The Weekly Dev

Developer News & Tutorials

Est. 2024  ·  Vol. I
The Weekly Dev

AI Code Assistants: An Honest Field Report

After a year of daily use across two production codebases, here's what AI actually helps with, where it confidently produces garbage, and why the answer is more nuanced than the hype.

TH

By The Weekly Dev

AI Code Assistants: An Honest Field Report

What changed my workflow

The productivity gains are real. Not in the way the demos suggest, AI doesn't write features while you watch, but in the mundane: boilerplate, test scaffolding, documentation drafts, converting a data shape from one format to another.

Tasks I used to procrastinate because they were tedious but not technically interesting now take minutes.

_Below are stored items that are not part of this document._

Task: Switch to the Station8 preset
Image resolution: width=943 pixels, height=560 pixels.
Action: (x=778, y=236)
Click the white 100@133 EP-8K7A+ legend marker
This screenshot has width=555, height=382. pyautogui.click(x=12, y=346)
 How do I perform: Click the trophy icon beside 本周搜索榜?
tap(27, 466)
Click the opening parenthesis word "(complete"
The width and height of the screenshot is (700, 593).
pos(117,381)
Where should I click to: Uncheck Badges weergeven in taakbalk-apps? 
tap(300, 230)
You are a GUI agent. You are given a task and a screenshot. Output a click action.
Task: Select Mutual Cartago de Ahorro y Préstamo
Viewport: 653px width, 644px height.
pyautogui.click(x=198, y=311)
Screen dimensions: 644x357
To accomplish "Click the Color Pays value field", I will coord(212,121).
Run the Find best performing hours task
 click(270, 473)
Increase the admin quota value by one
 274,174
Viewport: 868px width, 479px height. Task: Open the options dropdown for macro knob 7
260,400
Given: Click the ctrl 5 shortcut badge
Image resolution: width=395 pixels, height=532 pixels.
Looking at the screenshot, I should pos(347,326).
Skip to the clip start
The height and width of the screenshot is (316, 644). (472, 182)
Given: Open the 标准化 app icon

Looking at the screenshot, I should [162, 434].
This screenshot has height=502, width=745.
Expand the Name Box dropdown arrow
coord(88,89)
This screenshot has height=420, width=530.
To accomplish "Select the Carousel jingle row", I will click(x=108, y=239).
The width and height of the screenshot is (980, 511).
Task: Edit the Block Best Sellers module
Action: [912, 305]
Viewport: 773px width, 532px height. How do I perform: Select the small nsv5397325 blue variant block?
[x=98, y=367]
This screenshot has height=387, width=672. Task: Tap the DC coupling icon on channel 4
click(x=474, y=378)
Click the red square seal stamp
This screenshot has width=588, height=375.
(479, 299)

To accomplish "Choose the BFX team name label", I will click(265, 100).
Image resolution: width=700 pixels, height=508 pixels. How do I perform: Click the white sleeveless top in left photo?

That friction reduction compounds over a week.

Where it actively costs you time

Confident wrongness is the failure mode. An AI assistant that said "I'm not sure" would be easy to use correctly. One that produces plausible-looking but subtly incorrect code is dangerous, because it passes the visual scan.

I've caught: outdated API usage that was correct in an older version, off-by-one errors in generated loops, security issues in generated authentication code, and race conditions in async logic. All looked right at a glance.

The skill that matters

The engineers who benefit most from AI assistants are the ones who can evaluate output quickly. They use it as a drafting tool and apply the same scrutiny they'd apply to code from a junior engineer, maybe more.

The engineers who struggle are the ones who treat it as an oracle. The tool amplifies whatever judgment you bring to it.

The honest summary

Useful. Not transformative. Requires maintenance of the skills it's nominally replacing. Worth adopting with clear eyes about what it does and doesn't do well.